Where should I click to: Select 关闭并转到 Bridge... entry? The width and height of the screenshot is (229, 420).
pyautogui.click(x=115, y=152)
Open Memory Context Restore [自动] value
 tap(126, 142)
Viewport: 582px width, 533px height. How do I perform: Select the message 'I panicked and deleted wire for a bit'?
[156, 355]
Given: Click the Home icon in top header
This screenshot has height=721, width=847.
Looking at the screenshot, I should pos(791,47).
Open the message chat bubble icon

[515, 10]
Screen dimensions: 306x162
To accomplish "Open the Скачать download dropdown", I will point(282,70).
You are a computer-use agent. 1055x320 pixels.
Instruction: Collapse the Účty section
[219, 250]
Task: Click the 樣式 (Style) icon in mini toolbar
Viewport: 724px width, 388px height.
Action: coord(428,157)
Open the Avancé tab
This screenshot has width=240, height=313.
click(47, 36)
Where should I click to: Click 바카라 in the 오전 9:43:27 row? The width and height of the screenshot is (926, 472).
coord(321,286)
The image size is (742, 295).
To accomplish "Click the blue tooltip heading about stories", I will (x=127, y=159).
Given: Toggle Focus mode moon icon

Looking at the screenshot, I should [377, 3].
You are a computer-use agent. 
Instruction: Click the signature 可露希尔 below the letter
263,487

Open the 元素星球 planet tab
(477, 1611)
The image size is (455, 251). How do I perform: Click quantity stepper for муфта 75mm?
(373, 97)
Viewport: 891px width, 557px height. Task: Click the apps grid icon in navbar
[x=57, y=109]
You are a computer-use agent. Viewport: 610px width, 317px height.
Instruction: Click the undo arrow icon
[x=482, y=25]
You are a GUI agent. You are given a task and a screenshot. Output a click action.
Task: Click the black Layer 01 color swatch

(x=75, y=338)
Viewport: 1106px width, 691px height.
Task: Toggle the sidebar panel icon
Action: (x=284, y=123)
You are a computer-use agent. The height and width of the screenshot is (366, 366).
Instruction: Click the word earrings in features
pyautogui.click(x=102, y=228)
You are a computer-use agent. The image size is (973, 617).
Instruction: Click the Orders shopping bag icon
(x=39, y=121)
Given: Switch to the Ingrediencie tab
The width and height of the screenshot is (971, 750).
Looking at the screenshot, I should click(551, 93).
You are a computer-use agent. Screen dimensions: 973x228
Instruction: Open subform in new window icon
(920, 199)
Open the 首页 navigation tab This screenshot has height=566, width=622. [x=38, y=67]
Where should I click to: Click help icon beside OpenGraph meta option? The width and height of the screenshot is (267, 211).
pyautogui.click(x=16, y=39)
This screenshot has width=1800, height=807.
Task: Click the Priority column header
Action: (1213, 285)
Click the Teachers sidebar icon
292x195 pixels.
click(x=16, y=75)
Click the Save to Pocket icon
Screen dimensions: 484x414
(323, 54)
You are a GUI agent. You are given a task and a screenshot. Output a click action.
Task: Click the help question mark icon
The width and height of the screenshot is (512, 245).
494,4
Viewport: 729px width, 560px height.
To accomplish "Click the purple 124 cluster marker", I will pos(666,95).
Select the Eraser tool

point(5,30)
::::::::::
**WORK TO COMPLETE**: Every entry needs to be written out again, exactly as given.

**ANSWER BELOW**:
Where should I click to: Select 关闭并转到 Bridge... entry? The width and height of the screenshot is (229, 420).
pyautogui.click(x=115, y=152)
Open Memory Context Restore [自动] value
 tap(126, 142)
Viewport: 582px width, 533px height. How do I perform: Select the message 'I panicked and deleted wire for a bit'?
[156, 355]
Given: Click the Home icon in top header
This screenshot has height=721, width=847.
Looking at the screenshot, I should pos(791,47).
Open the message chat bubble icon

[515, 10]
Screen dimensions: 306x162
To accomplish "Open the Скачать download dropdown", I will point(282,70).
You are a computer-use agent. 1055x320 pixels.
Instruction: Collapse the Účty section
[219, 250]
Task: Click the 樣式 (Style) icon in mini toolbar
Viewport: 724px width, 388px height.
Action: coord(428,157)
Open the Avancé tab
This screenshot has width=240, height=313.
click(47, 36)
Where should I click to: Click 바카라 in the 오전 9:43:27 row? The width and height of the screenshot is (926, 472).
coord(321,286)
The image size is (742, 295).
To accomplish "Click the blue tooltip heading about stories", I will (x=127, y=159).
Given: Toggle Focus mode moon icon

Looking at the screenshot, I should [377, 3].
You are a computer-use agent. 
Instruction: Click the signature 可露希尔 below the letter
263,487

Open the 元素星球 planet tab
(477, 1611)
The image size is (455, 251). How do I perform: Click quantity stepper for муфта 75mm?
(373, 97)
Viewport: 891px width, 557px height. Task: Click the apps grid icon in navbar
[x=57, y=109]
You are a computer-use agent. Viewport: 610px width, 317px height.
Instruction: Click the undo arrow icon
[x=482, y=25]
You are a GUI agent. You are given a task and a screenshot. Output a click action.
Task: Click the black Layer 01 color swatch

(x=75, y=338)
Viewport: 1106px width, 691px height.
Task: Toggle the sidebar panel icon
Action: (x=284, y=123)
You are a computer-use agent. The height and width of the screenshot is (366, 366).
Instruction: Click the word earrings in features
pyautogui.click(x=102, y=228)
You are a computer-use agent. The image size is (973, 617).
Instruction: Click the Orders shopping bag icon
(x=39, y=121)
Given: Switch to the Ingrediencie tab
The width and height of the screenshot is (971, 750).
Looking at the screenshot, I should click(551, 93).
You are a computer-use agent. Screen dimensions: 973x228
Instruction: Open subform in new window icon
(920, 199)
Open the 首页 navigation tab This screenshot has height=566, width=622. [x=38, y=67]
Where should I click to: Click help icon beside OpenGraph meta option? The width and height of the screenshot is (267, 211).
pyautogui.click(x=16, y=39)
This screenshot has width=1800, height=807.
Task: Click the Priority column header
Action: (1213, 285)
Click the Teachers sidebar icon
292x195 pixels.
click(x=16, y=75)
Click the Save to Pocket icon
Screen dimensions: 484x414
(323, 54)
You are a GUI agent. You are given a task and a screenshot. Output a click action.
Task: Click the help question mark icon
The width and height of the screenshot is (512, 245).
494,4
Viewport: 729px width, 560px height.
To accomplish "Click the purple 124 cluster marker", I will pos(666,95).
Select the Eraser tool

point(5,30)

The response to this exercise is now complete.